In 1956 the Arrow Lakes Indian Band,  known as the Sinixt First Nation, was declared extinct by the Government of Canada despite being recognized as part of the Colville Confederated Tribes in the United States. In October 2010, the Sinixt Nation asserted their sovereignty, initiating the Sinixt Slhu7kin Protection Camp on their ancestral lands in British Columbia, establishing a Wilderness Preserve at Perry Ridge and halting all commercial logging in the area.  In this talk we will examine the Sinixt struggle for recognized “existence” not only from the government, but also from other First Nation and local communities.  
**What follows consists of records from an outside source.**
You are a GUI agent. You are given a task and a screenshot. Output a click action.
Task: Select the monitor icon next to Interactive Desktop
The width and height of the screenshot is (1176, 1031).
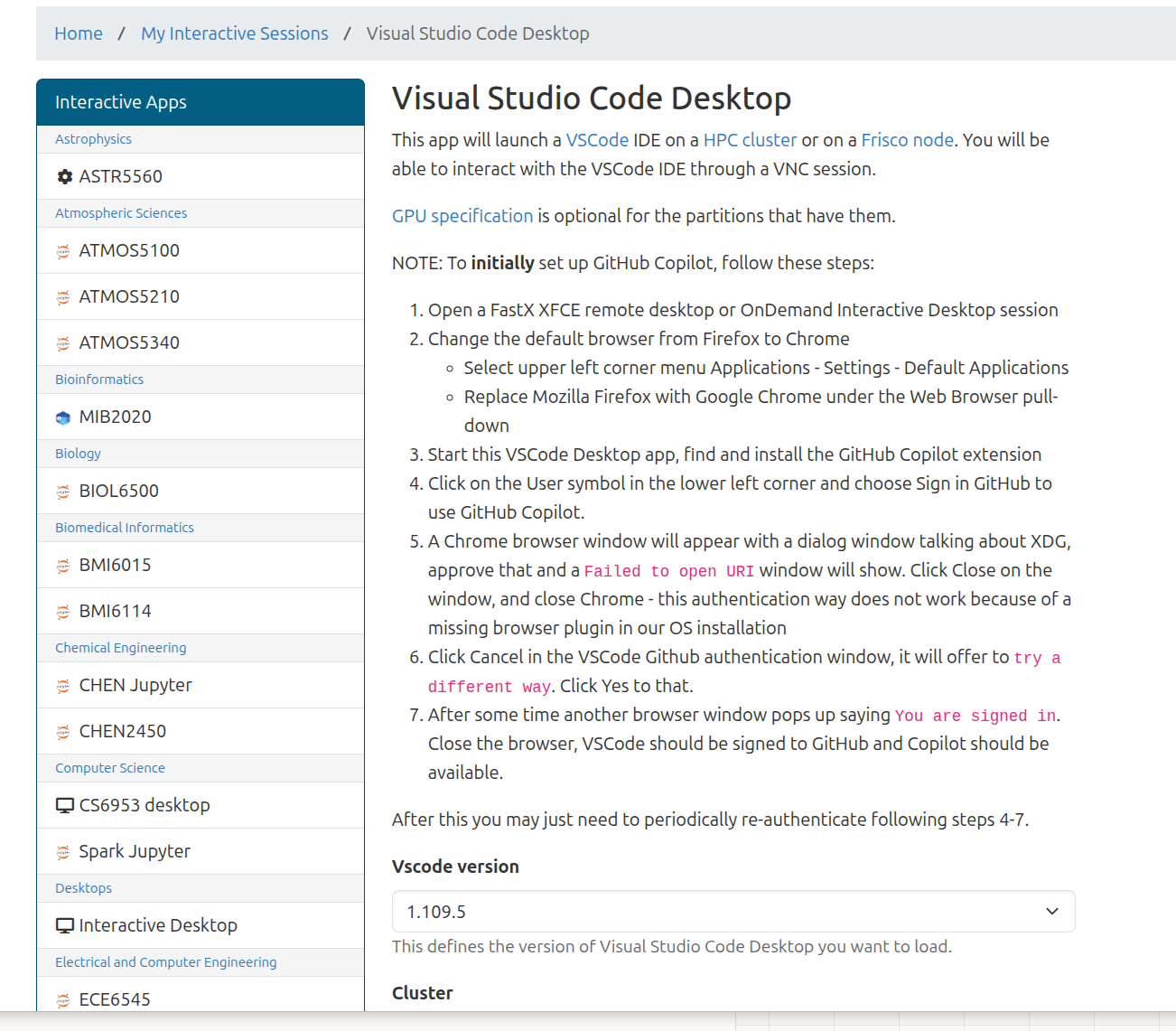point(64,925)
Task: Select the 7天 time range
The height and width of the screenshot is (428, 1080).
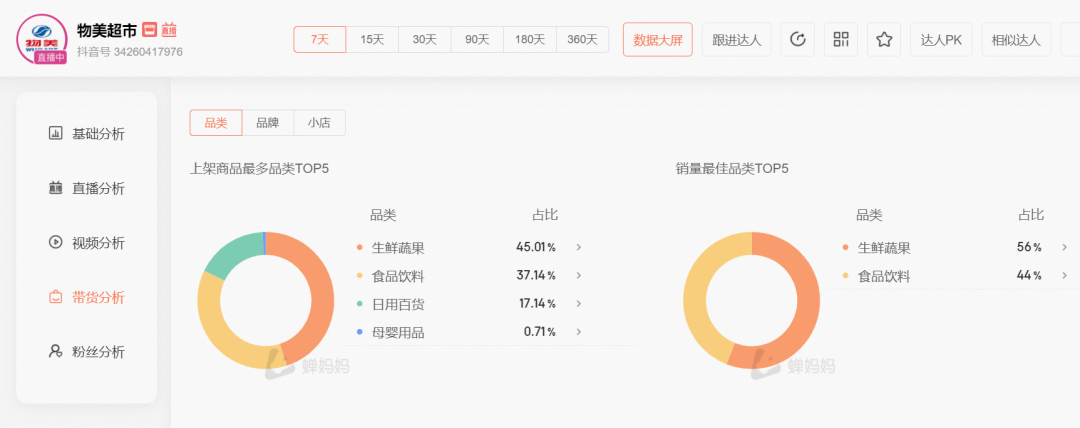Action: pos(320,40)
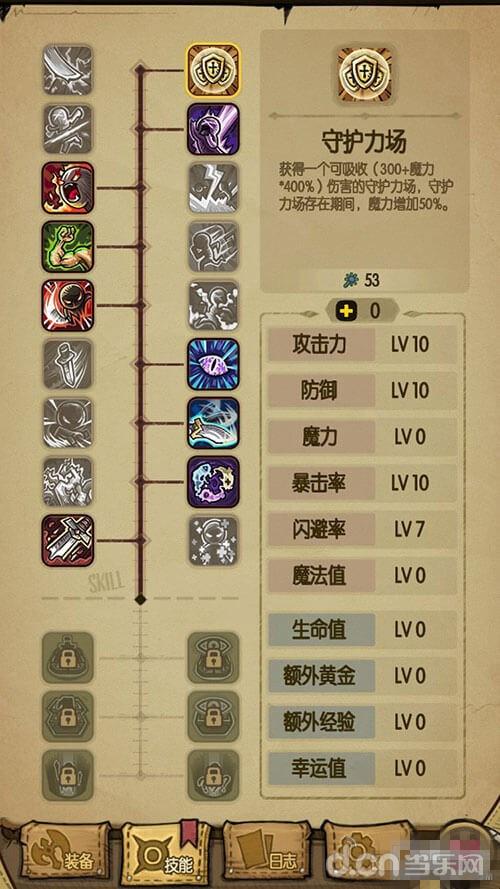
Task: Select the green flexing arm skill icon
Action: point(68,247)
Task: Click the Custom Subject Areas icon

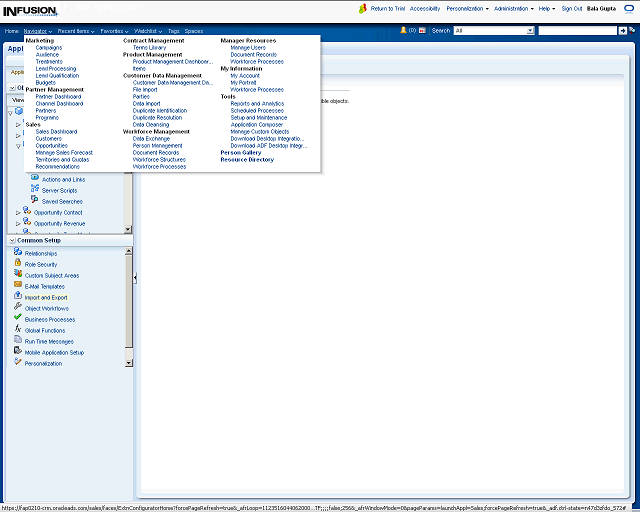Action: coord(18,275)
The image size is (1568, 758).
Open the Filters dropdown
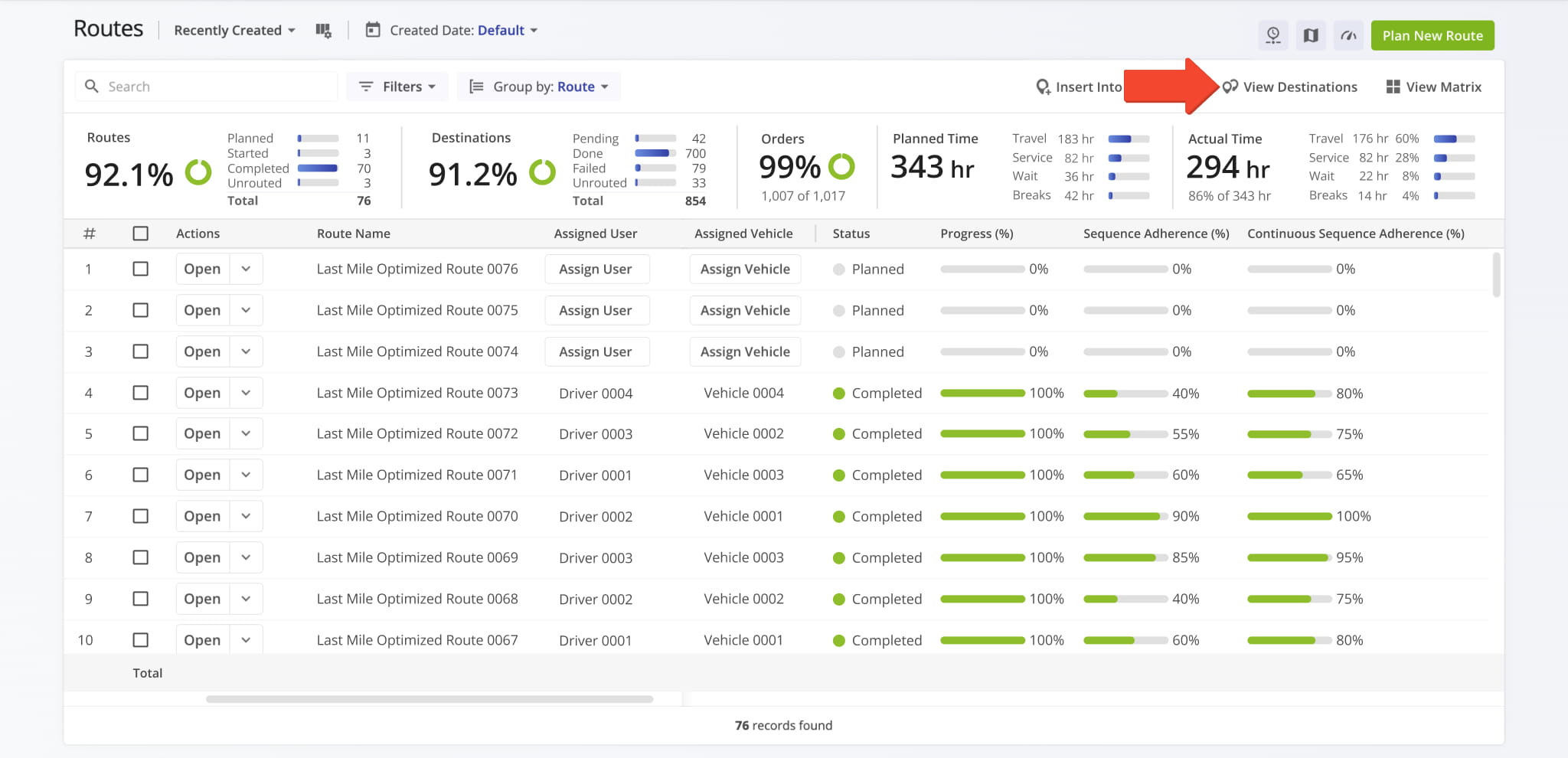398,87
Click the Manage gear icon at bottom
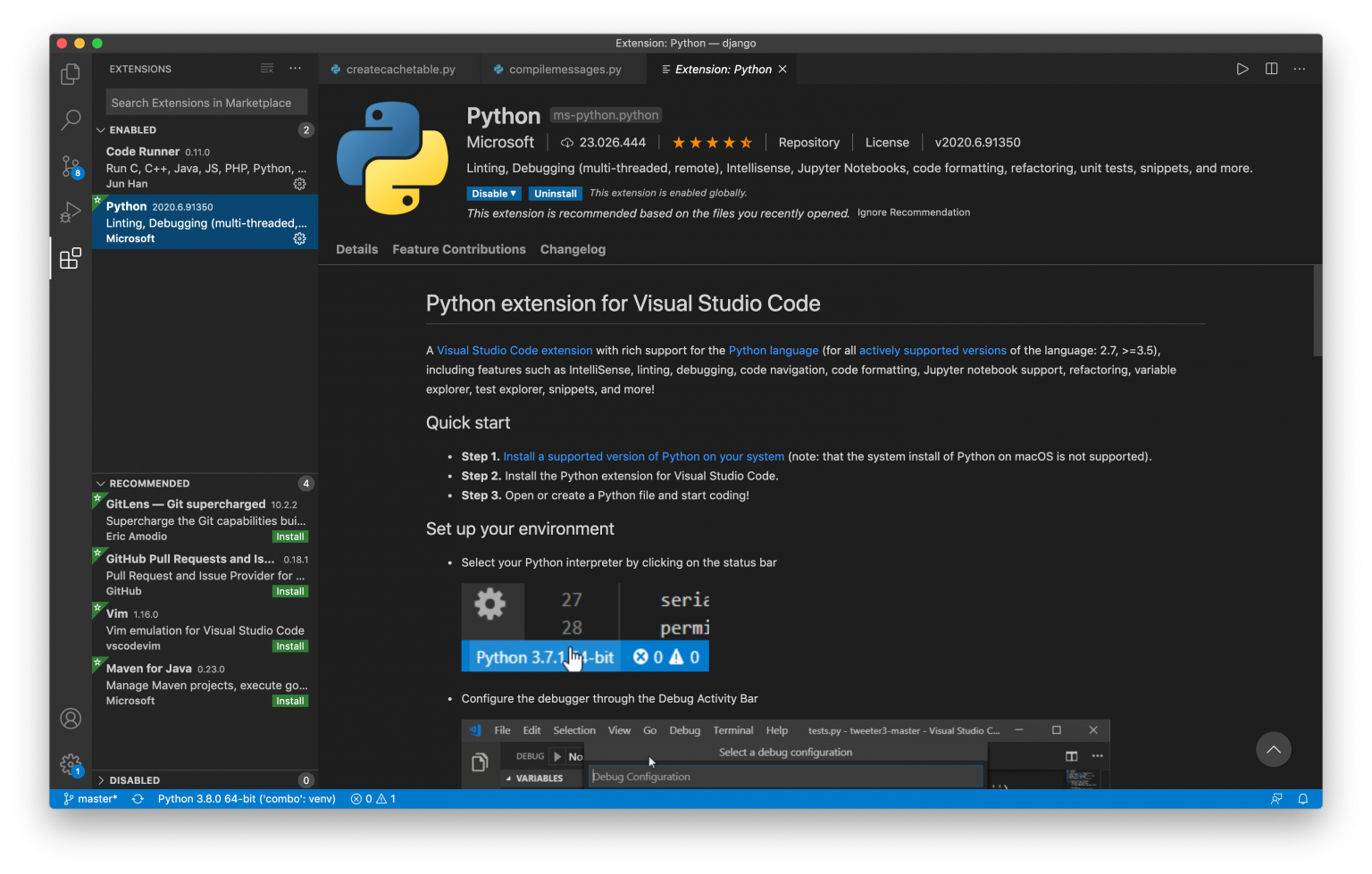1372x874 pixels. [71, 764]
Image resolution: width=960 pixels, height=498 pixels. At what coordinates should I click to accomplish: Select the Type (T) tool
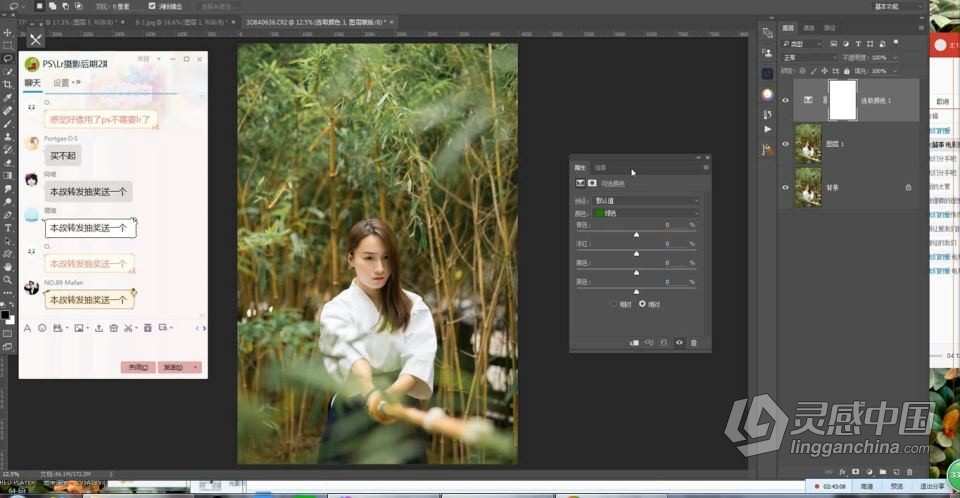click(x=8, y=228)
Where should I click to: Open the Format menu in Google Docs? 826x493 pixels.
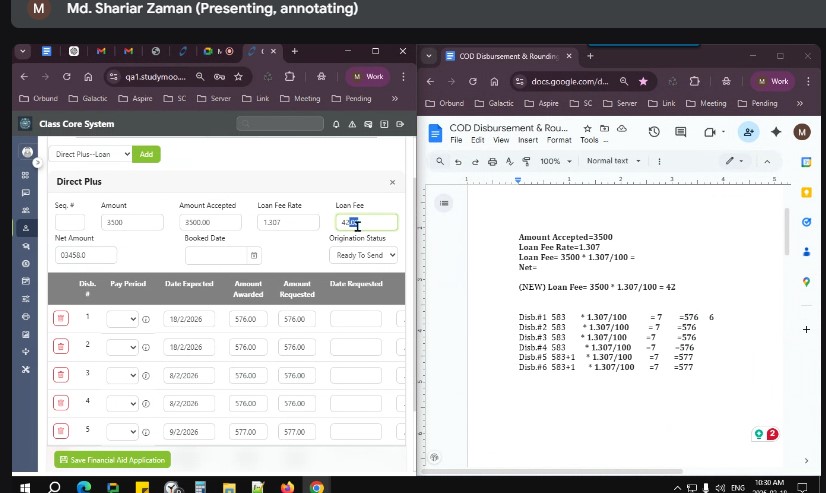pos(559,140)
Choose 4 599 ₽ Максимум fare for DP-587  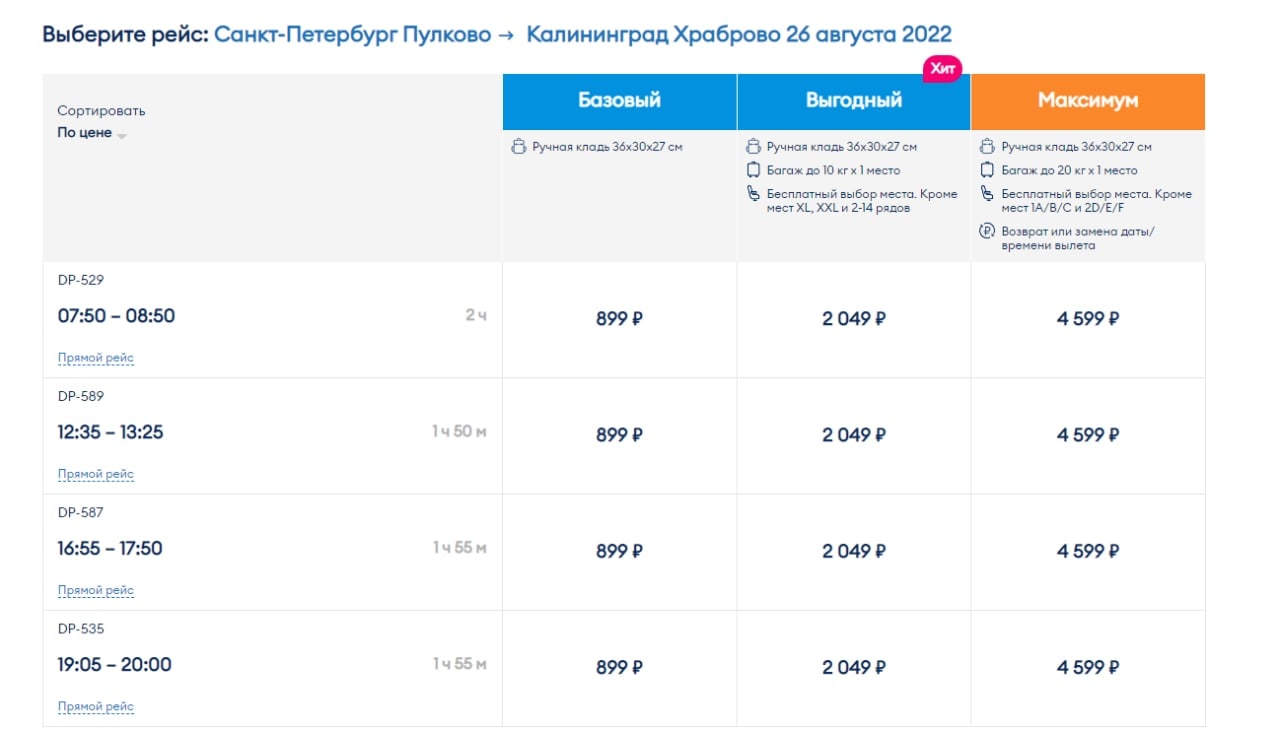click(1087, 551)
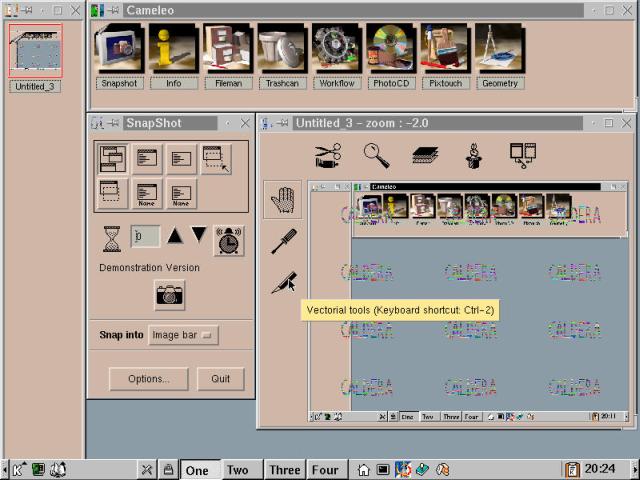The width and height of the screenshot is (640, 480).
Task: Open the Pixtouch editor
Action: [444, 50]
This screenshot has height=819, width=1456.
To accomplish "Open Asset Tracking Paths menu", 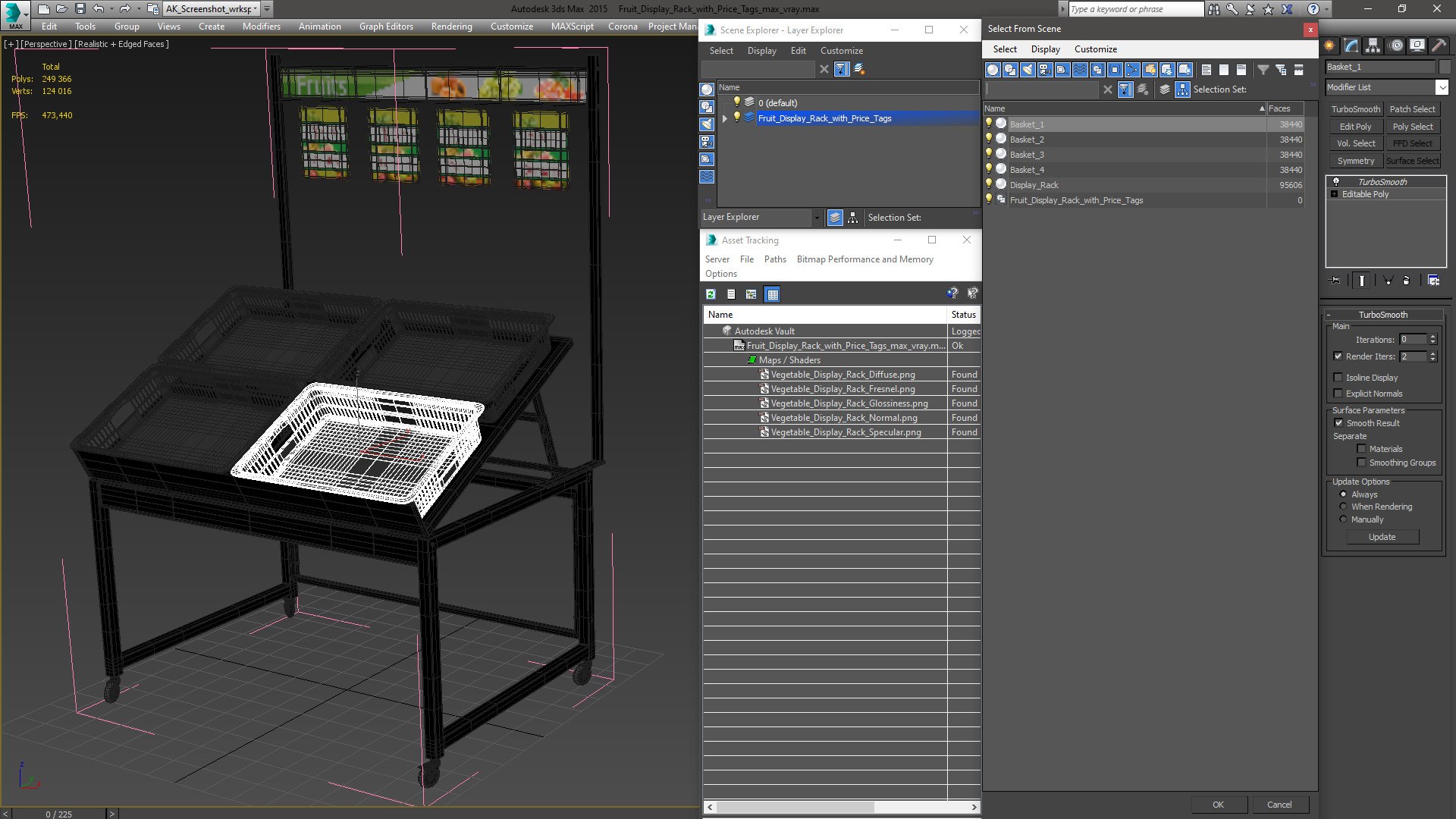I will tap(775, 259).
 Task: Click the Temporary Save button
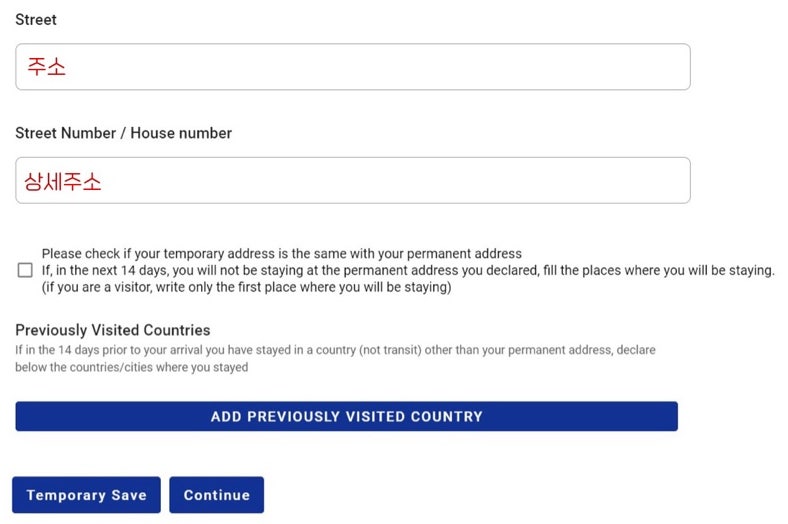point(86,495)
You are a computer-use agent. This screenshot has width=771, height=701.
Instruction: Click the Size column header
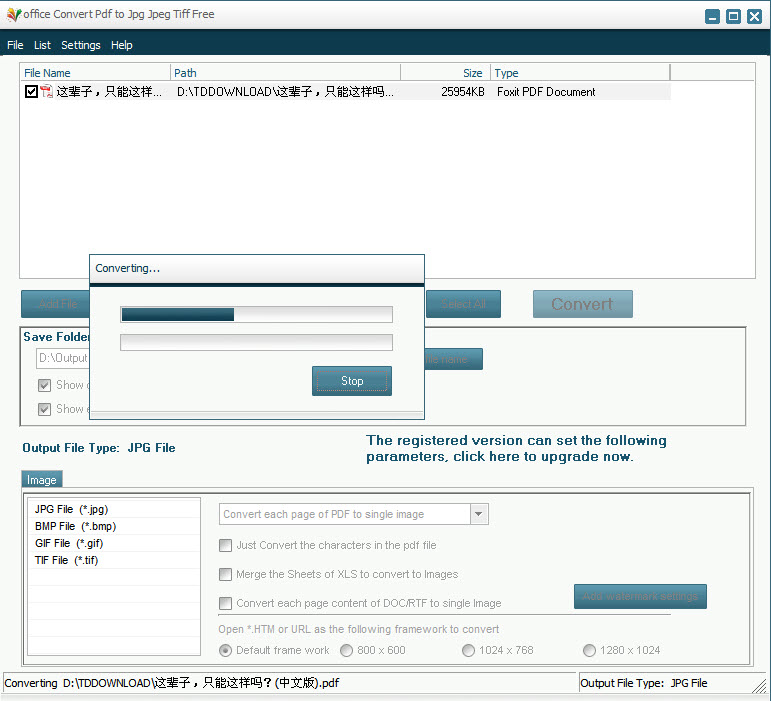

This talk is free, donations welcome.

 

Thursday, February 9 (7:30 p.m.) -Sunday, February 12, (2:00 p.m.) Outcast Theater presents Copenhagen,a Tony-award winning play by Michael Frayn, directed by Thom Capozella.  Starring Peter Loftus, Dug Bartell and Leslie Reilly. Buy tickets in advance at www.outcasttheater.com

The play speculates on what might have transpired during a meeting between Nobel laureates Niels Bohr and Werner Heisenberg in Copenhagen in September 1941, at the height of the German advance into Russia and just three months before America’s entry into the war. The power of National Socialist Germany was at its pinnacle, and the Germans had just been made aware, through Swedish sources, of U.S. plans to build an atomic bomb.

The action of the play encompasses the initial meeting of the two physicists in Copenhagen in 1941, another encounter in 1947, and finally an imagined meeting that takes place after all three characters have died. Margrethe, Bohr’s wife, is present in all scenes as interlocutor and commentator. Even after death they are unable to ascertain with certainty (thus, the uncertainty principle in human life) precisely what was said in Copenhagen in 1941, what was implied, and what was inferred. Did Bohr understand what Heisenberg intended to convey? Did Bohr misinform — intentionally or unwittingly — the Western Allies of Germany’s wartime plans?

As Frayn notes (Copenhagen, p. 96), dialogue plays an important role in Heisenberg’s own memoirs, because he wanted “to demonstrate that science is rooted in conversations.” (from a review by Daniel A. Michaels, for the Institute for Historical Review, 2000)

Kim's note:We think that this play provides  an exceptional opportunity to see serious live theater in Utica.  Orin and I got to preview a small scene from Copenhagen this summer, on a Utica Monday Nite at Players' Theater, and were sold on it.